Entries provided section start

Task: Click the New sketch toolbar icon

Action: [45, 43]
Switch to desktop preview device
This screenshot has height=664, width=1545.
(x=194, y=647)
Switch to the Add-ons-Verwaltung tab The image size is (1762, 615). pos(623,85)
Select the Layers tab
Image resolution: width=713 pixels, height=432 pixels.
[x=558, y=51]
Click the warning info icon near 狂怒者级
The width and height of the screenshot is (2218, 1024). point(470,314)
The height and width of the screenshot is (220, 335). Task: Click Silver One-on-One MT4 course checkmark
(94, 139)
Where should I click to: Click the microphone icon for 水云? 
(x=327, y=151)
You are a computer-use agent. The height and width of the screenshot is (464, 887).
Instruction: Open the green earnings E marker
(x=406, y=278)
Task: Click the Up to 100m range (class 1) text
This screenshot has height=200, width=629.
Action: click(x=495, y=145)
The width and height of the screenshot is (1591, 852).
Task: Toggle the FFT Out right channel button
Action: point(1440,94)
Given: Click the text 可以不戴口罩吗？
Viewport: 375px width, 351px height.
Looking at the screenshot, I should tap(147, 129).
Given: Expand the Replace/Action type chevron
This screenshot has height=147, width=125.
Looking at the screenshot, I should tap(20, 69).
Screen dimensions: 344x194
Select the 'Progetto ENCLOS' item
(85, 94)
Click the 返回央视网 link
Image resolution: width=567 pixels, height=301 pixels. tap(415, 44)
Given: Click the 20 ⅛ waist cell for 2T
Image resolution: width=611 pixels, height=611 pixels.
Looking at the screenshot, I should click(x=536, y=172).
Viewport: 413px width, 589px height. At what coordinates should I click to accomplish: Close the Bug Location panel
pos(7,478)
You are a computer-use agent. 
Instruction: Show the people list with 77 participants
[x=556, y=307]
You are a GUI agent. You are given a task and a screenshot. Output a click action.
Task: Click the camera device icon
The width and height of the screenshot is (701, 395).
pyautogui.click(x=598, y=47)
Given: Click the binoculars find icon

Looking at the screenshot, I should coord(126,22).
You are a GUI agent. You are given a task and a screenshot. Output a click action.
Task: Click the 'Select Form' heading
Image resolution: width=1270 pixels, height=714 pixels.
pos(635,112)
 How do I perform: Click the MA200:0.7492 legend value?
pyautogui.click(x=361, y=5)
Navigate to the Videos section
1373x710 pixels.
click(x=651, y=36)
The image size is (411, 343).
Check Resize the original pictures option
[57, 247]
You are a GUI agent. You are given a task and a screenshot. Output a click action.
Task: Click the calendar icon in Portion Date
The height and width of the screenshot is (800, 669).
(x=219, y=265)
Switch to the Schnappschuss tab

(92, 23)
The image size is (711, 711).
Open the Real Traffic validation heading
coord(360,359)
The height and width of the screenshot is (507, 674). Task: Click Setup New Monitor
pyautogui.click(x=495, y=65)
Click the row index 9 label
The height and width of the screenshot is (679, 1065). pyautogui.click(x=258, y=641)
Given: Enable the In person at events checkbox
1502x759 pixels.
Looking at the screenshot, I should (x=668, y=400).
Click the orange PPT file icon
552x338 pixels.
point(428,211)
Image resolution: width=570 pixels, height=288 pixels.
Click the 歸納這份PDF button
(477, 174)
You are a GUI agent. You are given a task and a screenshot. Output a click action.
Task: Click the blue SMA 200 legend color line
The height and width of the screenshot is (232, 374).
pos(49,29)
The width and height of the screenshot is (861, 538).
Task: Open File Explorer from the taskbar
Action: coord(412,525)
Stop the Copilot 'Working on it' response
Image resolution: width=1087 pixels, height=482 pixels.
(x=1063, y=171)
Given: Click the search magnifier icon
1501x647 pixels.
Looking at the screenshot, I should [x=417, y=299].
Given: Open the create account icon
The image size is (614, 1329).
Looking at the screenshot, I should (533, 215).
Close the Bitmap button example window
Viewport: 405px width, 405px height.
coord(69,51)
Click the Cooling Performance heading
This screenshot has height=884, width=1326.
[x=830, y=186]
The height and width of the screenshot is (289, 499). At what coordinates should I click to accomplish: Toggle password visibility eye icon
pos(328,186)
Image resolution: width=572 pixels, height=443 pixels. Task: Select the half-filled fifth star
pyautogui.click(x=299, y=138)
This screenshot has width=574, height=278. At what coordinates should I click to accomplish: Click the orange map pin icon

Entries provided section end

● What the exercise asks
Exact duplication is required for the lines above, from the line that contains "Open the Real Traffic validation heading" to the line that contains "Given: Enable the", inclusive; omit all others.

● Completed task
Open the Real Traffic validation heading
coord(360,359)
The height and width of the screenshot is (507, 674). Task: Click Setup New Monitor
pyautogui.click(x=495, y=65)
Click the row index 9 label
The height and width of the screenshot is (679, 1065). pyautogui.click(x=258, y=641)
Given: Enable the In person at events checkbox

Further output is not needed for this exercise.